** begin PAGE EXTRACT **
6 months after Michael, people still in tents
Six months after Hurricane Michael, people are still living in tents 04:17

Nearly six months after Hurricane Michael slammed into the Florida panhandle, many people living there are still trying to put their lives back together. The Category 4 storm made landfall last October, killing 43 people. It caused more than $6 billion of damage.

Parts of the panhandle look like the hurricane hit just yesterday, reports CBS News' Manuel Bojorquez. Some people have not been able to start rebuilding, others simply left. With an estimated 40,000 homes either damaged or destroyed here, the most critical need is housing.

Shelly Summers isn't just cooking for her family -- she feeds 17 men, women and children who live in her backyard, a tent city for those who have nowhere else to go.
 
"They lost their homes and they needed a sense of security and a sense of belonging. That was the biggest thing for me," Summers said.
 
The hurricane left Lori Hogan and her husband Gino homeless. They were staying in a hotel for a little while but when the money finally ran out, they found a new shelter in Summers' backyard. They said they don't know where'd they be if it wasn't for her.
 
Twenty miles away, at Springfield Community Church, hundreds of families still show up for food boxes. They're grateful, but many are frustrated by the pace of recovery.
 
"It's pretty much sickening," one woman said. "How they are putting things first before putting people first."

Pastor Eddie Pitts, who is displaced himself, organized a group of volunteers who serve some 1,200 to 1,400 people every week.
** end PAGE EXTRACT **
WRITTEN INSTRUCTION 1 => In the Hurricane Michael report, how many people does the volunteer group organized by Pastor Eddie Pitts serve every week?
The Hurricane Michael report and the records are unrelated to each other.
** begin GIVEN RECORDS **
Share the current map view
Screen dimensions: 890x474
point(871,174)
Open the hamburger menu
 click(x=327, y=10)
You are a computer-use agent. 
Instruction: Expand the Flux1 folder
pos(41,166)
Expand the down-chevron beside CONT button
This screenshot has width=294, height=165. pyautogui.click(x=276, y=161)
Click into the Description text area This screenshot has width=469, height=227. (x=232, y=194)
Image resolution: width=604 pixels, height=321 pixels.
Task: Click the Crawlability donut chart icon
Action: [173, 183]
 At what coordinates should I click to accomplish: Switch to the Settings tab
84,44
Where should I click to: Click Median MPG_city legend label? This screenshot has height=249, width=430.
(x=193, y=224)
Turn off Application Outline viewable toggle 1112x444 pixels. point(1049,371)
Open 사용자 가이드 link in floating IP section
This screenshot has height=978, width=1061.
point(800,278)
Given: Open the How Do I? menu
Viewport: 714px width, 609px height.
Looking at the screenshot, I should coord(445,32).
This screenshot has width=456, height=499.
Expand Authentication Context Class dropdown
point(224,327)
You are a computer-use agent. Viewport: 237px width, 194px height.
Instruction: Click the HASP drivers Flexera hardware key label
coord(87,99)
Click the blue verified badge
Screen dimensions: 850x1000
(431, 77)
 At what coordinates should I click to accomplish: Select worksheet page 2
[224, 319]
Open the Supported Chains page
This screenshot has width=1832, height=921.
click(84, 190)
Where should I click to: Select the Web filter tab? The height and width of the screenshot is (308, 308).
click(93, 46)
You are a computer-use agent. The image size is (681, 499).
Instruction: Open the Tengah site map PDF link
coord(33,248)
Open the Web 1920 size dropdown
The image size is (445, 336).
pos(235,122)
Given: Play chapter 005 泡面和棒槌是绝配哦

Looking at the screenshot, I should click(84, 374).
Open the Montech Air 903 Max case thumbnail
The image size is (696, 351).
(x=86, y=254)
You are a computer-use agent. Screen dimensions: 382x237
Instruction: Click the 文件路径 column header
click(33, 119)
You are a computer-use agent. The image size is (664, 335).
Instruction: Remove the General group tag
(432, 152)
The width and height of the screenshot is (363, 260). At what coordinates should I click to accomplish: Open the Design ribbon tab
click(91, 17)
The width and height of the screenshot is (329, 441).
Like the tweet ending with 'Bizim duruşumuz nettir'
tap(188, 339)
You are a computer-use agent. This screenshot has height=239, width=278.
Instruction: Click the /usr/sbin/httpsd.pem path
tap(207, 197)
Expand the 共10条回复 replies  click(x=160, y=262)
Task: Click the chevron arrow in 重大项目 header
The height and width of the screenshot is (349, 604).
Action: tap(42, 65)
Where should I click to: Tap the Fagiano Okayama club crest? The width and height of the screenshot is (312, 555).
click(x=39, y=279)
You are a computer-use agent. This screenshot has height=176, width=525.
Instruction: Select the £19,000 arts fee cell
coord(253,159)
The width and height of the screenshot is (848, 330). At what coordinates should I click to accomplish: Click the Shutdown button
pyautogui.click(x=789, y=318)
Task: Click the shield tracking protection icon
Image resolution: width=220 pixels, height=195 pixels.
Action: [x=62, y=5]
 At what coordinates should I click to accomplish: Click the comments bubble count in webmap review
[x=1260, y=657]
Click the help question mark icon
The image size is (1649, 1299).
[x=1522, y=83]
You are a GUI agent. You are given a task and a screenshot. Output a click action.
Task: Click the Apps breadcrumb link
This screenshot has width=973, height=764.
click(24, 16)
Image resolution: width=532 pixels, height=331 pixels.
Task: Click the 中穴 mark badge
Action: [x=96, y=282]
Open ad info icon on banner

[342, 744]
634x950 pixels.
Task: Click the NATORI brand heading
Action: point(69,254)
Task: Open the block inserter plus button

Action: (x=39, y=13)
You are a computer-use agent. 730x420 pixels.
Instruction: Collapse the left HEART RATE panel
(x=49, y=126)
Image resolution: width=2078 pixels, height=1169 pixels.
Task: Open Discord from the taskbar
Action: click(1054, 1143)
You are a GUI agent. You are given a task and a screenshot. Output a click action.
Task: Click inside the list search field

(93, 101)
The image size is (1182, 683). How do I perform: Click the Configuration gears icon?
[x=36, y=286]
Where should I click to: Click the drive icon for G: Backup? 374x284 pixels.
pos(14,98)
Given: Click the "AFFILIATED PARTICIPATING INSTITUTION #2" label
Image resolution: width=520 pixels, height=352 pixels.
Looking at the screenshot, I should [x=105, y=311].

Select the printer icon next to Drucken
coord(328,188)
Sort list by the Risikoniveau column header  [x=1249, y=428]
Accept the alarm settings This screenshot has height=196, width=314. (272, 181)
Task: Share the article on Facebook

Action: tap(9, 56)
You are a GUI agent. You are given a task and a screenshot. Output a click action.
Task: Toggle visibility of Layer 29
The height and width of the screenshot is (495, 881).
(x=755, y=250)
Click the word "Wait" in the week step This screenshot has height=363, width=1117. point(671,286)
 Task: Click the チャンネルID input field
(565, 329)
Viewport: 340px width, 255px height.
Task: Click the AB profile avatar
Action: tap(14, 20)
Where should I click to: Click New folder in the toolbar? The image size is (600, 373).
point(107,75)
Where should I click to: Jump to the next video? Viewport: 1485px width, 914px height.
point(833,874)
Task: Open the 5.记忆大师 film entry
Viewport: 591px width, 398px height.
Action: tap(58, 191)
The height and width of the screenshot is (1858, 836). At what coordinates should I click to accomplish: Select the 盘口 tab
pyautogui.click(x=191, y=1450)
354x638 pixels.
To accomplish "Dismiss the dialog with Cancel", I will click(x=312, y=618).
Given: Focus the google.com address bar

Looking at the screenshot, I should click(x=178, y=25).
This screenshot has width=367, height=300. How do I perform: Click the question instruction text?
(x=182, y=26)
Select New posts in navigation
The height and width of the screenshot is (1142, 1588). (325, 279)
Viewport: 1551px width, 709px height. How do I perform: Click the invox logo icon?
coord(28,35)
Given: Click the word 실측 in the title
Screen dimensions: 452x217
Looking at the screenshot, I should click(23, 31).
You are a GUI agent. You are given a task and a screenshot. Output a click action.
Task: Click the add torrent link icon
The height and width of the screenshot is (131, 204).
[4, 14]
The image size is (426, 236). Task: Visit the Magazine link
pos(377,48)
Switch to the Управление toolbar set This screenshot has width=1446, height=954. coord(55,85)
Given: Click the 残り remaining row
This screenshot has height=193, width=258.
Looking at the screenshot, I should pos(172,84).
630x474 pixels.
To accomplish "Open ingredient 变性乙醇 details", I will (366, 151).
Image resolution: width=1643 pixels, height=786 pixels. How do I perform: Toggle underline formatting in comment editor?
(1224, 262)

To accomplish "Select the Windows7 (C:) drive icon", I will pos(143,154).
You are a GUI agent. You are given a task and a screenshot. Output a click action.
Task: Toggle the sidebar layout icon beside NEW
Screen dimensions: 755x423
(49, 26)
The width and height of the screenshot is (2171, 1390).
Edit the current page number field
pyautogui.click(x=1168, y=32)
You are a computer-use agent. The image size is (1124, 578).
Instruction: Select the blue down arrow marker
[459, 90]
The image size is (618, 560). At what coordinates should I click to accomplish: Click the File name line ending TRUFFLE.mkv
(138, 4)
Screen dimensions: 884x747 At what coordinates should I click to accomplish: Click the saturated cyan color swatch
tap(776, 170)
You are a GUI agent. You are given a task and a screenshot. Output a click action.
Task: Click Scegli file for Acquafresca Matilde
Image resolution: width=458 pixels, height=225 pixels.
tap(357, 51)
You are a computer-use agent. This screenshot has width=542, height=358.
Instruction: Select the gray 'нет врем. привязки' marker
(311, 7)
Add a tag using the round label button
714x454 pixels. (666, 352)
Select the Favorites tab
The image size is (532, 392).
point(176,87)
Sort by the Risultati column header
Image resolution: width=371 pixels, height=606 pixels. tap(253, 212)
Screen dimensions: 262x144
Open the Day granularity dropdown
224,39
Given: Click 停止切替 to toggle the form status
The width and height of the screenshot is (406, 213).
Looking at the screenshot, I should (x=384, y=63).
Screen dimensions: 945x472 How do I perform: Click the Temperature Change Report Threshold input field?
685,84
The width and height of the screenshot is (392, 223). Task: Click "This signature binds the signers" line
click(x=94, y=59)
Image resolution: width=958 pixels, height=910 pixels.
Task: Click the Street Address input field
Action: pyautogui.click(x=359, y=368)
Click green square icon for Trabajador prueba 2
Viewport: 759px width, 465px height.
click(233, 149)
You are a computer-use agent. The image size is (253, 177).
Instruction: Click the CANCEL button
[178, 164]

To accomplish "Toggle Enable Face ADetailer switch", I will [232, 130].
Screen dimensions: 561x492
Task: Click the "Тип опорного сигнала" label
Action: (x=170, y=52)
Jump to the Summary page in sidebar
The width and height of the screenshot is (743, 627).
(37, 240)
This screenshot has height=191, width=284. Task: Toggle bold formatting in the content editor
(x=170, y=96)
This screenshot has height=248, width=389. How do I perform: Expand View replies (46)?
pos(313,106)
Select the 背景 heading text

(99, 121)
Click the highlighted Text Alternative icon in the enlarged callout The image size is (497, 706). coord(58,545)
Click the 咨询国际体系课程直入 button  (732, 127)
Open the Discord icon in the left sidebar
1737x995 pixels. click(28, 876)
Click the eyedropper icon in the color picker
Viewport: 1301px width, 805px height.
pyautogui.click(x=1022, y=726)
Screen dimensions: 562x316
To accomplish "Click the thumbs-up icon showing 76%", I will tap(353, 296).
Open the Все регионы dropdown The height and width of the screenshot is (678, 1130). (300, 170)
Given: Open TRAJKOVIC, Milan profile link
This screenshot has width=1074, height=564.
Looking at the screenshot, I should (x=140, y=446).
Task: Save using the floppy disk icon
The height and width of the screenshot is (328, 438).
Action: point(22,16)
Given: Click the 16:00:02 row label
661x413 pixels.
** end GIVEN RECORDS **
WRITTEN INSTRUCTION 2 => Rewrite the records from the line with "Given: Play chapter 005 泡面和棒槌是绝配哦" to the line with "tap(188, 339)" as a JSON list of strings, one string per line, leaving out blank lines.

COMPLETE OUTPUT 1 => Some 1,200 to 1,400 people.

COMPLETE OUTPUT 2 =>
[
  "Given: Play chapter 005 泡面和棒槌是绝配哦",
  "Looking at the screenshot, I should click(84, 374).",
  "Open the Montech Air 903 Max case thumbnail",
  "The image size is (696, 351).",
  "(x=86, y=254)",
  "You are a computer-use agent. Screen dimensions: 382x237",
  "Instruction: Click the 文件路径 column header",
  "click(33, 119)",
  "You are a computer-use agent. The image size is (664, 335).",
  "Instruction: Remove the General group tag",
  "(432, 152)",
  "The width and height of the screenshot is (363, 260). At what coordinates should I click to accomplish: Open the Design ribbon tab",
  "click(91, 17)",
  "The width and height of the screenshot is (329, 441).",
  "Like the tweet ending with 'Bizim duruşumuz nettir'",
  "tap(188, 339)"
]